Supplementary Order Paper No 35

No 35

House of Representatives

Supplementary Order Paper

Wednesday, 26 November 2014

Education Amendment Bill (No 2)


Proposed amendments

Catherine Delahunty, in Committee, to move the following amendments:

Clause 38

In clause 38, new section 382(1)(j), replace conduct (page 53, line 32) with ethics.

Clause 38: heading to new section 387

In clause 38, heading to new section 387, replace conduct (page 56, line 17) with ethics.

Clause 38, new section 387

In clause 38, new section 387, replace conduct in each place with ethics (page 56, lines 20, 21, 26, 27, and 30 and on page 57, lines 9, 14, and 17).

In clause 38, new section 387, delete subsection (6) (page 57, lines 20 to 24).


Explanatory note

Clause 38, new section 382 of the Education Amendment Bill (No 2) outlines the proposed functions of the new Education Council of Aotearoa New Zealand (EDUCANZ), which is the body that the Government proposes to establish to take over from the Teachers Council of New Zealand.

Amongst other things, clause 38, new section 382(1)(j) of the Bill introduces a new function for the regulatory body of “establishing and maintaining a code of conduct”, as opposed to the current code of ethics for teachers.

This Supplementary Order Paper retains the current terminology in the Education Act 1989 by requiring the new body to establish and maintain a code of ethics and removes the consequential amendment for the current code of ethics to be the default code of conduct until a code of conduct is drafted.

The current Code of Ethics for Registered Teachers, established by the New Zealand Teachers Council, was the result of extensive discussion and consultation with the profession and the general public, and is well accepted by the teaching profession.

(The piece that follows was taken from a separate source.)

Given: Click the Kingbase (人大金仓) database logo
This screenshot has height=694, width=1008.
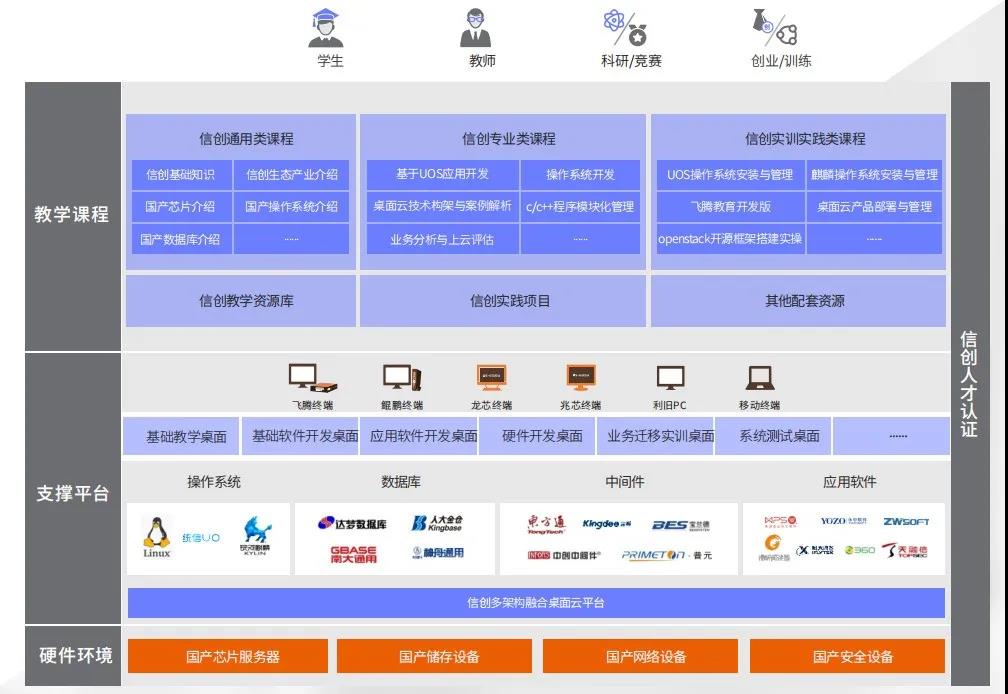Looking at the screenshot, I should pyautogui.click(x=438, y=523).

The proposal in the Bill to replace it with a code of conduct is seen by teachers as a retrograde step. The current Code of Ethics is an aspirational document which serves 3 purposes: as a “shield, a sword, and a guide”. As a shield, it is the profession’s statement of what teaching is about; as a sword, it can be used when a teacher’s behaviour falls below what is acceptable; and as a guide, it assists teachers in their ethical thinking. A code of conduct is seen by teachers as likely to serve only 1 of these purposes: as a sword in setting minimum standards for teacher conduct. The aspirational nature of the current Code of Ethics is precious to teachers and much more appropriate to the complexity of the ethical decision making they must do every day in their classrooms.

While the current Code of Ethics, now about 10 years old, may merit a review by the new council in consultation with the profession and the general public, there is no justification for replacing it with a code of conduct.